Do you get along with his children?
Yes I do, but we don't really see much of them as they don't live local.
How have his children reacted?
His son handled it much better than his daughter, but they both seem happy for us. Don't get me wrong, I would find it odd if one of my parents started a relationship with someone my age so I completely understand that it must have been difficult for them to grasp at first.
In honesty how much do you think you would do for him personal care wise, where would you draw the line?
It's hard to say because at the moment he's in better shape than a lot of men who are my age. If he became ill and needed my help in terms of personal care then I would do as much as we both felt comfortable with, obviously bearing his dignity in mind. He's still so young and healthy though, I don't need to worry about that for a while 
My question will sound shallow but here goes...

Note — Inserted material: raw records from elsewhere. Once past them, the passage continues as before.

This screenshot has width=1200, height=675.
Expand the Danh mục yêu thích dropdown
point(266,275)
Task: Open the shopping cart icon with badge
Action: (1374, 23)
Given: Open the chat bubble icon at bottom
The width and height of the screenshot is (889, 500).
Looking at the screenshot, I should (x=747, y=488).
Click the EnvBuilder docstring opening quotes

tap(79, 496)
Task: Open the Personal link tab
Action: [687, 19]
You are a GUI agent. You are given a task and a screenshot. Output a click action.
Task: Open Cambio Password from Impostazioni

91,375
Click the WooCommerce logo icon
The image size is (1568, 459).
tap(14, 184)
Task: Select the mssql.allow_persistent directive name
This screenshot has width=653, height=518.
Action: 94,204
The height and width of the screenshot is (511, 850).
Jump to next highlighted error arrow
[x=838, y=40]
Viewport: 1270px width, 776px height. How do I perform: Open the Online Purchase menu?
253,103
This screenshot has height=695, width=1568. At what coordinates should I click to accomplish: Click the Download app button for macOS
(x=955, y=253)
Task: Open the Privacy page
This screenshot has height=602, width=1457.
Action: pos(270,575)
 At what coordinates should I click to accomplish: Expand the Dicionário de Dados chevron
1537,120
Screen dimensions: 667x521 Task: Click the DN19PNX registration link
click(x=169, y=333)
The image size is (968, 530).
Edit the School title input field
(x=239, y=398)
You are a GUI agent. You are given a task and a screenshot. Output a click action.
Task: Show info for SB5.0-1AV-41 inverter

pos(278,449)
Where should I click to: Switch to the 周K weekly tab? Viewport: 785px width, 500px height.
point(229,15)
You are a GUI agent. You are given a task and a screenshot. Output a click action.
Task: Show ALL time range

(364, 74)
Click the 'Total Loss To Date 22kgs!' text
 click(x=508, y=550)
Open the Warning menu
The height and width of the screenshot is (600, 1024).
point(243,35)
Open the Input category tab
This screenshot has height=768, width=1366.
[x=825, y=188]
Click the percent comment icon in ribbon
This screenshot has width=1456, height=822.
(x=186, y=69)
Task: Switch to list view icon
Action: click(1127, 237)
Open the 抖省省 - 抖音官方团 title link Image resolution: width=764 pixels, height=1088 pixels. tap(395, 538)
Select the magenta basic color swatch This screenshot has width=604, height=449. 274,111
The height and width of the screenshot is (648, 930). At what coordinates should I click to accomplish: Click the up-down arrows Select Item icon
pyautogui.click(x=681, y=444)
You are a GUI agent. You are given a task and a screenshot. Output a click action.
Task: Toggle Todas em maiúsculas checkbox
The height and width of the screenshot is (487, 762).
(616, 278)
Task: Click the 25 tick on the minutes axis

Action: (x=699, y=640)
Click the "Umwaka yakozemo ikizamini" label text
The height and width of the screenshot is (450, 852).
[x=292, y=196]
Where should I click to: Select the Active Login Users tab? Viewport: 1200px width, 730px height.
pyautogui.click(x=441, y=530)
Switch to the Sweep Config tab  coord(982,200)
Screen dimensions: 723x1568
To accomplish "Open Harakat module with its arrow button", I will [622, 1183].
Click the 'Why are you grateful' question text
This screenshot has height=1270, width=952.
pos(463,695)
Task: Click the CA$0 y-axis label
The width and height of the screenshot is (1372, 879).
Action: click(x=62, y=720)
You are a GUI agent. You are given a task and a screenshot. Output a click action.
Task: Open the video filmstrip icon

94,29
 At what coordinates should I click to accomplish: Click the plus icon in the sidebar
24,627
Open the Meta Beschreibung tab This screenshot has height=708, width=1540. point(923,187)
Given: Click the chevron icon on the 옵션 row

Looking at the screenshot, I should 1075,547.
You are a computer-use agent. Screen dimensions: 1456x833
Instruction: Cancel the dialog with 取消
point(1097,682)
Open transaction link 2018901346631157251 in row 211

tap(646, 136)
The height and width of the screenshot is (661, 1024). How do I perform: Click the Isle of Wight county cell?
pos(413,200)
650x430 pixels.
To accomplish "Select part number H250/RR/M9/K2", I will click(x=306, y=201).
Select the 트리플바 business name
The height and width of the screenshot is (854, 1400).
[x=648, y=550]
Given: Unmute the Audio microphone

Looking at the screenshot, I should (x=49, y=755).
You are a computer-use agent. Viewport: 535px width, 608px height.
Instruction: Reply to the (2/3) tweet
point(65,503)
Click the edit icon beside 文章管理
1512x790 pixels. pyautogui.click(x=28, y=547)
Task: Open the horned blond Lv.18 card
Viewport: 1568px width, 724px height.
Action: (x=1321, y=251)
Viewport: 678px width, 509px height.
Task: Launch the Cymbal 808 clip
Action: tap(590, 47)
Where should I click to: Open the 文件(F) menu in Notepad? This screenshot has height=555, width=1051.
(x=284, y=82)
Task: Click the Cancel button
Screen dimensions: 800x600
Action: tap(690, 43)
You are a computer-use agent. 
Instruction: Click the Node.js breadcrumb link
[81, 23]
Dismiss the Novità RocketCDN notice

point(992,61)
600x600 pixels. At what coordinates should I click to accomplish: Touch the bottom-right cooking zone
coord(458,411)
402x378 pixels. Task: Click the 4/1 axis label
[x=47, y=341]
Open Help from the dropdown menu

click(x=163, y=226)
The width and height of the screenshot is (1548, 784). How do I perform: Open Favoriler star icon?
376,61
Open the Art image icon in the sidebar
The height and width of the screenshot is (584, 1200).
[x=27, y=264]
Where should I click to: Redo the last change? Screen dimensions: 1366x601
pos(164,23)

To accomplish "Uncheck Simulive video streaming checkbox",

You will be reaching the prime of your life sexually in your thirties. How will you cope with the fact that your DP at that point, his sexuality will be waning, he could well be suffering from erectile disfunction just as you are in your prime. Does that not worry you? What about when he's 65 or 70 and really not interested in sex, and you are totally the opposite...
This might surprise some but we have an agreement that if I ever feel unsatisfied (sexually) then I can look elsewhere for sex - as long as it is purely sex and there are no feelings involved. It's not something I can see myself wanting to do but the option is there if I ever wanted to in the future. As I said before, it's not the most typical relationship.
Was he married when you started driving lessons?
No, he had been divorced for 2 years before he met me.
For the OP, do you ever think ahead to later in life, when your DP is in his 70s and you're still relatively young? Your relationship is early days, as you say, but the thought would be there at the back of my mind, I have to say. Do you worry you'll just end up as a nurse / carer?
I do think about the future and what it will be like but it's hard to see DP as an 'old man' because his personality and everything else is just so young and positive - even when he's in his 60s/70s he will still be the same man I fell in love with. I will care for him for as long as we're together but if he ever did need actual care then it wouldn't all be down to me.